*Exercise*. For each line of the data that includes the word "para", copy the line.

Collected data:
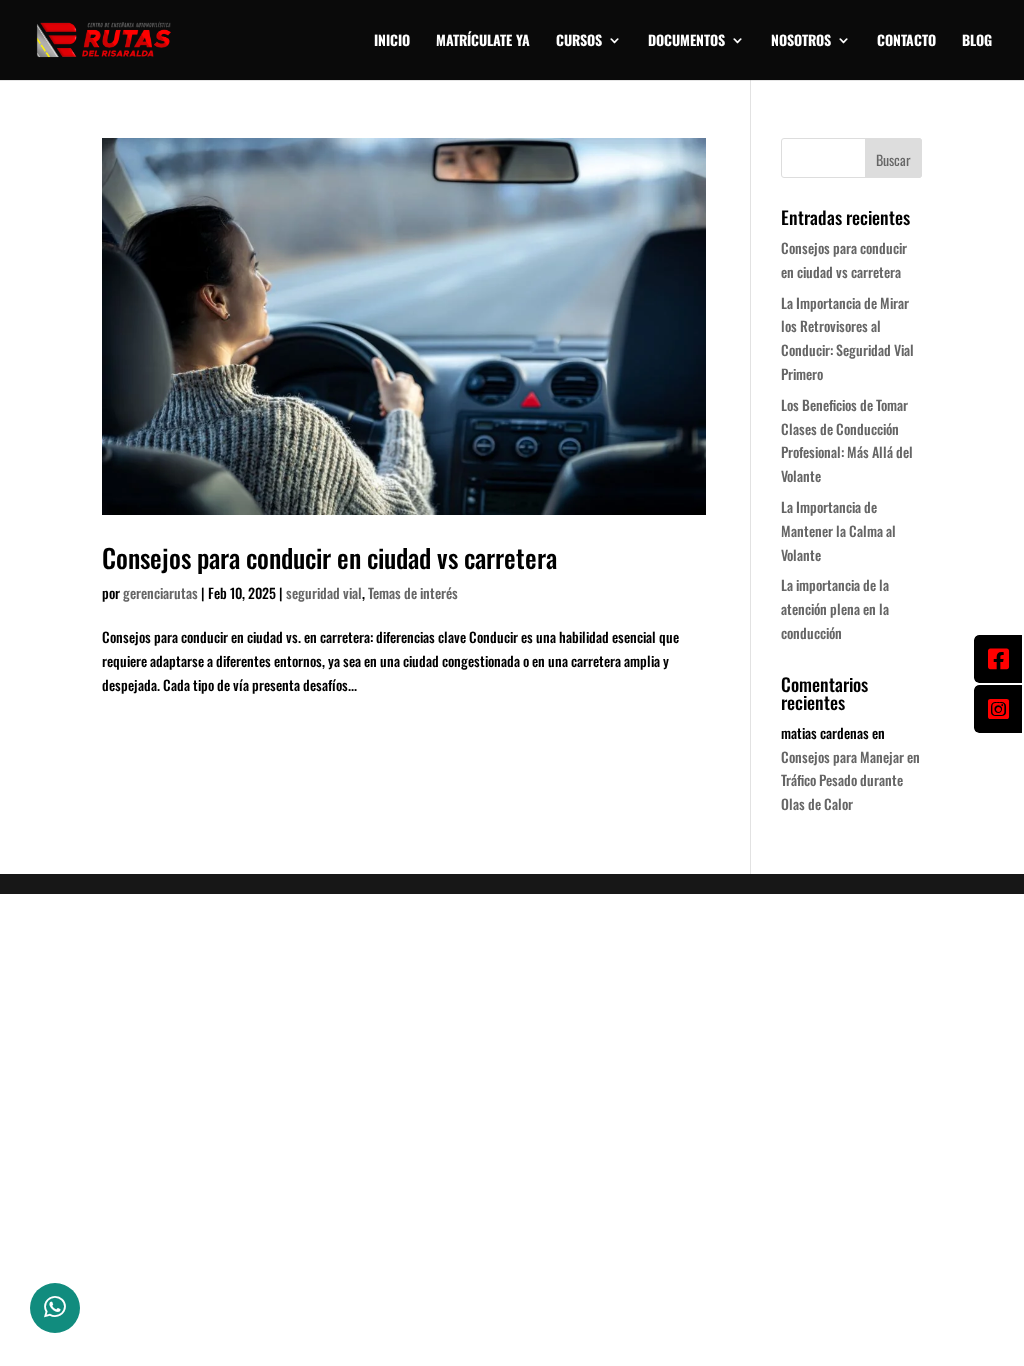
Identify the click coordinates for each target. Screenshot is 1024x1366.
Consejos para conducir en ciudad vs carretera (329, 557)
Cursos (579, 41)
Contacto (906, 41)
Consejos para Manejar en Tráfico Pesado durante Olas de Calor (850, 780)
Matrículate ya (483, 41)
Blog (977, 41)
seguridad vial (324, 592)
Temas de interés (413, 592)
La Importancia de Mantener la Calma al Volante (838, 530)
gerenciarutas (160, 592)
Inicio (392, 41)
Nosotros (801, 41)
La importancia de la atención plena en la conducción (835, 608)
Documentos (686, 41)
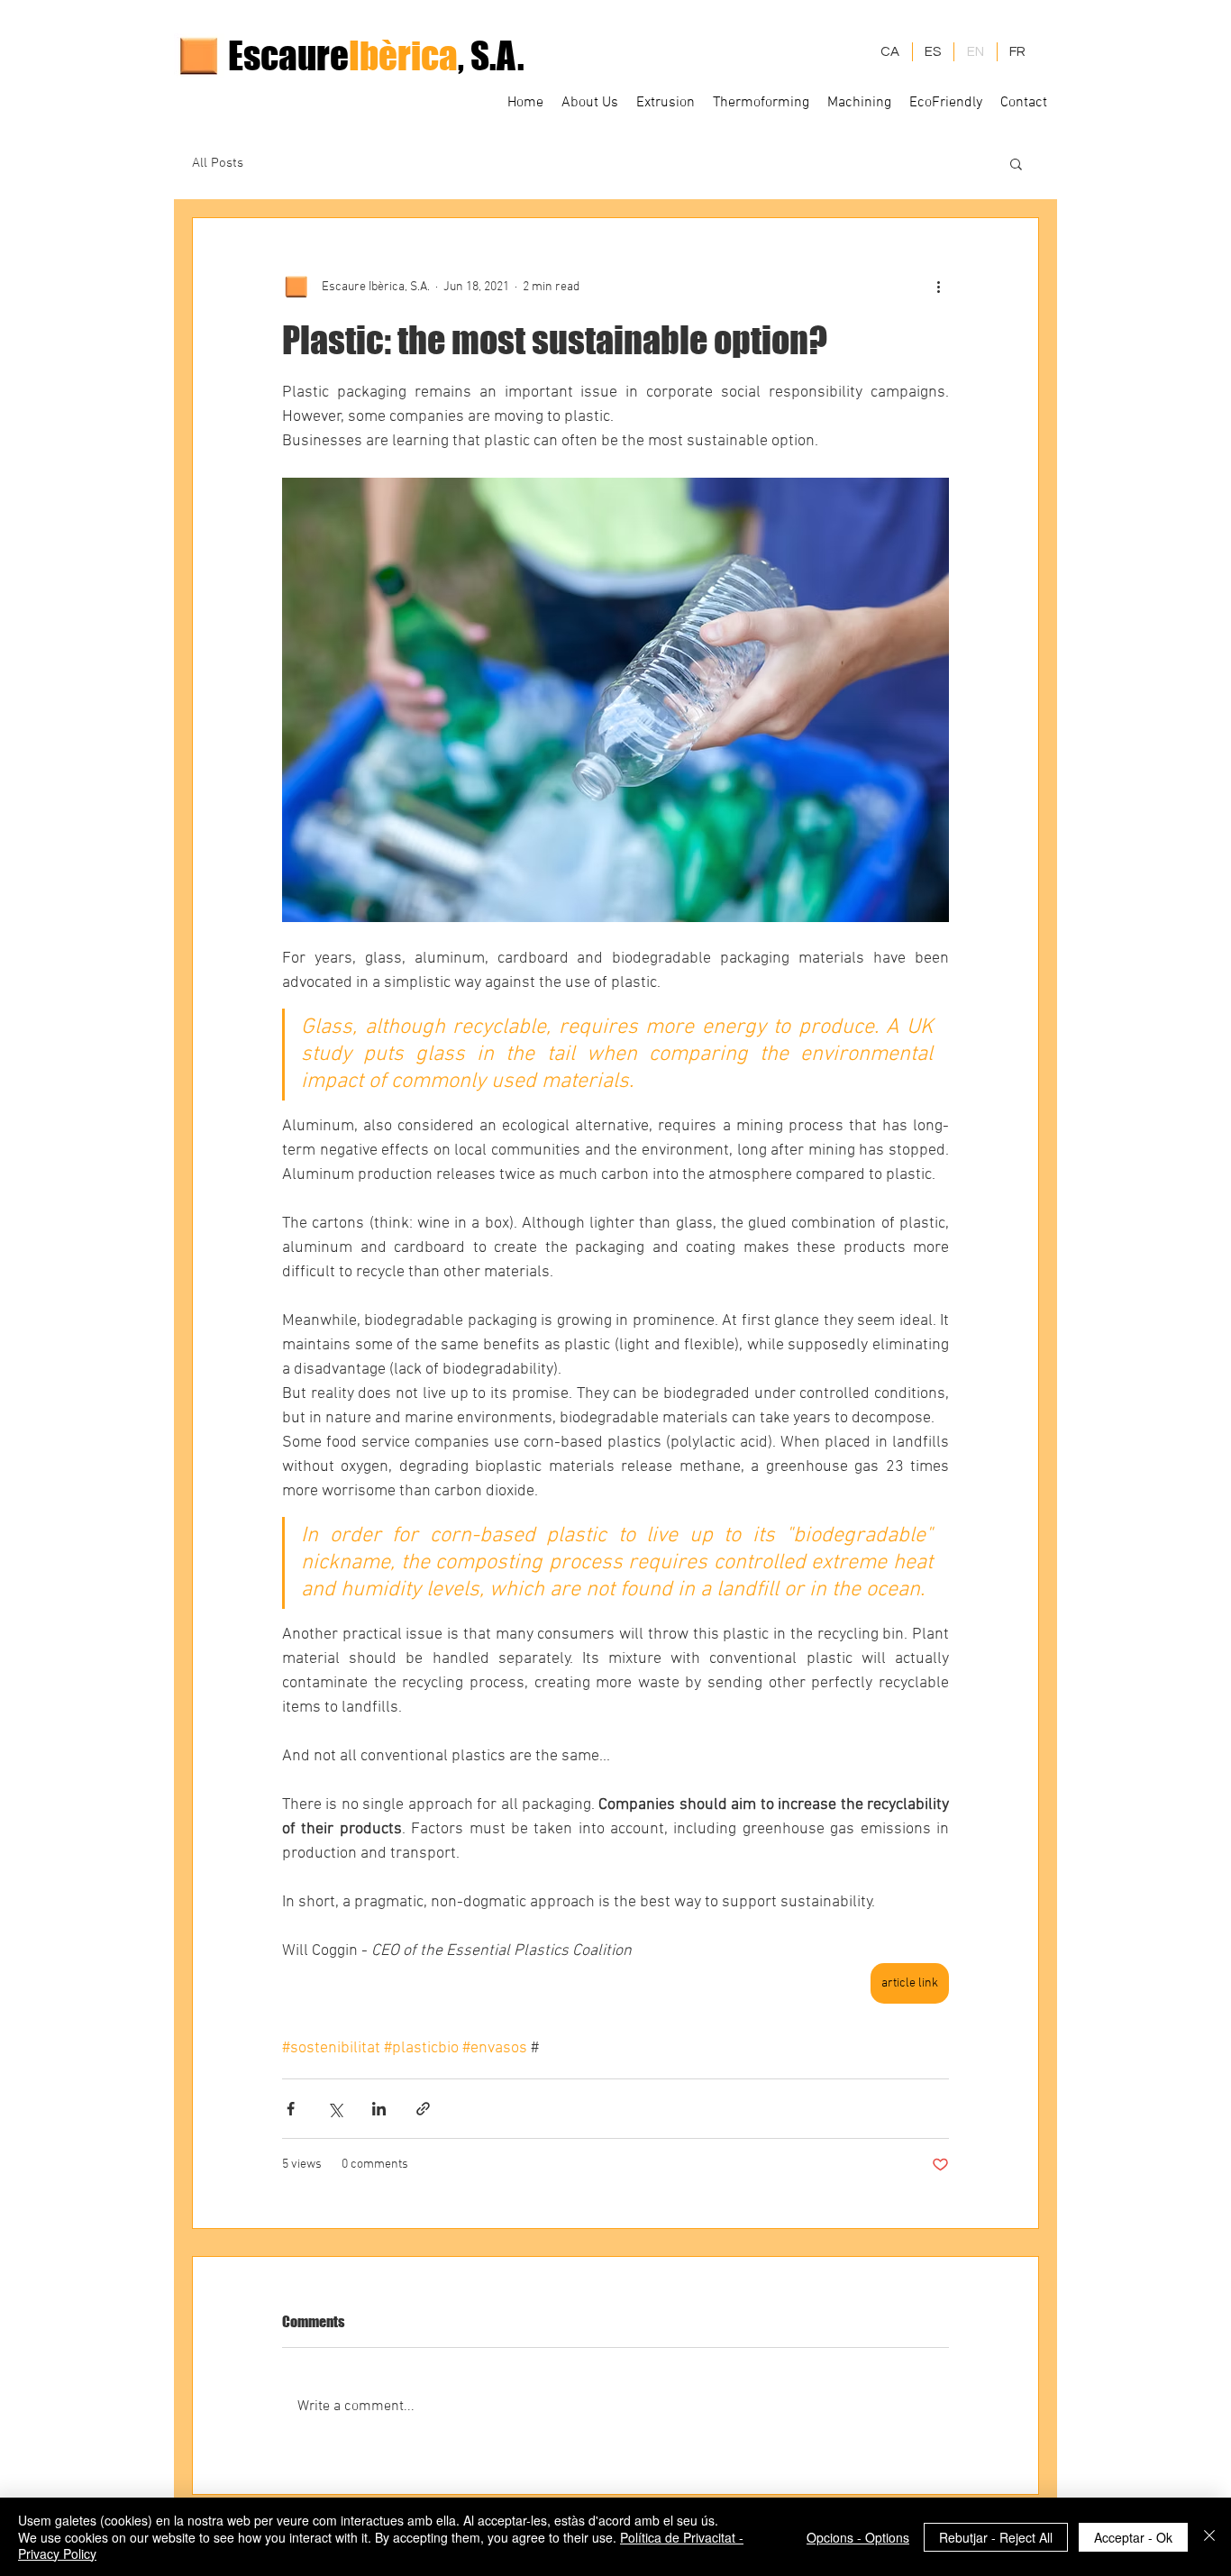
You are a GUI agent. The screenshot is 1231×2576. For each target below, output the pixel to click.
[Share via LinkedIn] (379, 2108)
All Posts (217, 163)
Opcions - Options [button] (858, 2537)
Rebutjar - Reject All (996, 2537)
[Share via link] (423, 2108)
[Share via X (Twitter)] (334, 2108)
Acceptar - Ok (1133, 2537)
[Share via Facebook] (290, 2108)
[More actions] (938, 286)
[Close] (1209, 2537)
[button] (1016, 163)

*Reply to the task*.
Consejos para conducir en ciudad vs carretera (329, 557)
Consejos para Manejar en Tráfico Pesado durante Olas de Calor (850, 780)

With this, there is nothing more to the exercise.